▶ QUOTED TEXT
## begin

1st Corinthians 9:16-23

 Our Scripture this morning is an aside.  What I mean is that chapter 9 is a sideline to the main thrust of 1st Corinthians at this point.  Specifically, it is an illustration of a point Paul made in chapter 8 and is going to apply to an issue in chapter 10.  The illustration is how we should lay aside our rights for the sake of loving others.  If you were here last Sunday, you will hopefully remember that the specific issue addressed in chapters 8-10 was eating meat because eating meat was very often connected in the first century Greek world to pagan idolatry.  

 Paul responded to that situation by saying that if the exercise of your freedom in Christ is causing harm to other believers, then you should lay aside your freedom.  Paul illustrates that point here in chapter 9 by telling how he laid aside his right to receive support from the churches he served.  

 This chapter may be an aside.  It may not be the main point of what Paul is trying to communicate here, but that doesn’t mean that it does not have value for us as believers.  It can help us answer a question:  How do we best go about sharing the gospel?  

 First things first:  Why do we share the gospel?  Why should we in the first place tell others about Jesus and his love and his work of salvation?  

 Paul makes it clear that he felt a deep compulsion to do it.  He felt he had been chosen by God to take part in sharing the gospel as a sacred trust.  I believe that is true of all of us.  I believe we have a sacred trust to share the good news.  It is both a sacred honor and a great responsibility to be a part of god’s work of salvation.  

One of my favorite chapters in the Old Testament is Ezekiel 33.  God tells Ezekiel that he has been chosen as a watchman for Israel.  The job of a watchman is to keep watch and sound the alarm if the enemy is spotted.  And God enforces the point to Ezekiel that if he fails to warn people of the coming judgment, then he too will be judged.  But if he tells people and they do not heed his warning; he will be saved for his faithful obedience.  In the same way, God has given us a sacred trust to share the gospel.  If we do that faithfully, we are not responsible for whether or not people believe it.  But if we fail to proclaim it, then we are the ones who are in trouble.  

There is also the issue of love in this.  Jesus told us that if we love him, we will obey his commands.  We should be delighted to obey as an expression of our love.   Service to God should flow out of love of God, not just a sense of duty.  

Also, if we have truly experienced the blessings of the gospel for ourselves, if we truly have the joy and peace Jesus gives, then we should be motivated to want to see others experience those same blessings for themselves.  As Paul says in verse 23, we experience the blessings of the gospel even more when we share it.  The gospel is one of the few things that is multiplied when we give it away, not diminished.  If you give away your money, you’ll have less.  Hopefully you’ll gain something better out of it, but you’ll have less of it than you did before.  But if you give away the love of God, you’ll experience it in even greater measure, not less.

## end

▶ COMPLETE THE FOLLOWING
[a] According to the sermon, which Old Testament chapter describes God choosing Ezekiel as a watchman for Israel?
[b] Reproduce the sermon from "One of my favorite" to "are in trouble.".
[c] Using the sermon, explain why eating meat was the issue addressed in chapters 8-10 of 1st Corinthians.

▶ RECORD LIST
## begin

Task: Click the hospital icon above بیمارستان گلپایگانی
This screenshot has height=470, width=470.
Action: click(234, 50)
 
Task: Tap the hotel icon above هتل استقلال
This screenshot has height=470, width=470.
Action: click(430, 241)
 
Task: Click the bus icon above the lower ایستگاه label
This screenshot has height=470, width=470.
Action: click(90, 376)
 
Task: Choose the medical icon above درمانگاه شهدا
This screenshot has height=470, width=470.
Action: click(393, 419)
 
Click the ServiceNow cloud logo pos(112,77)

## end
## begin

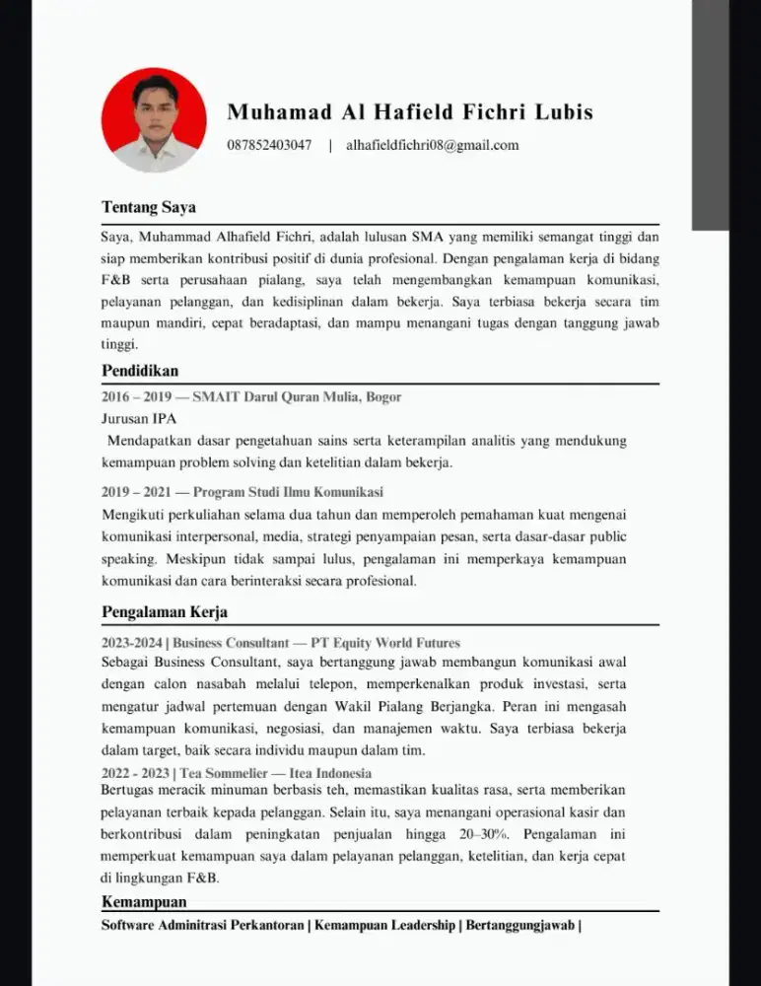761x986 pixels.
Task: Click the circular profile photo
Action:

## end
## begin

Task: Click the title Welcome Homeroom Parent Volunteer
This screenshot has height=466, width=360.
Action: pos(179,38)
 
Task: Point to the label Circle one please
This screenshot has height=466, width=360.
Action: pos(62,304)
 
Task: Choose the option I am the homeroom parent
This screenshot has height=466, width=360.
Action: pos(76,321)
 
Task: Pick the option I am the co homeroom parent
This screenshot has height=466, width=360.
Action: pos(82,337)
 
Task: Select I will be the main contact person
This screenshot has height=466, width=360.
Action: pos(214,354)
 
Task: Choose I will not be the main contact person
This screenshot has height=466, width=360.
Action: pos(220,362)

## end

▶ WORKED SOLUTIONS
[a] Ezekiel 33

[b]
One of my favorite chapters in the Old Testament is Ezekiel 33.  God tells Ezekiel that he has been chosen as a watchman for Israel.  The job of a watchman is to keep watch and sound the alarm if the enemy is spotted.  And God enforces the point to Ezekiel that if he fails to warn people of the coming judgment, then he too will be judged.  But if he tells people and they do not heed his warning; he will be saved for his faithful obedience.  In the same way, God has given us a sacred trust to share the gospel.  If we do that faithfully, we are not responsible for whether or not people believe it.  But if we fail to proclaim it, then we are the ones who are in trouble.

[c] Eating meat was the issue because, in the first-century Greek world, it was very often connected to pagan idolatry.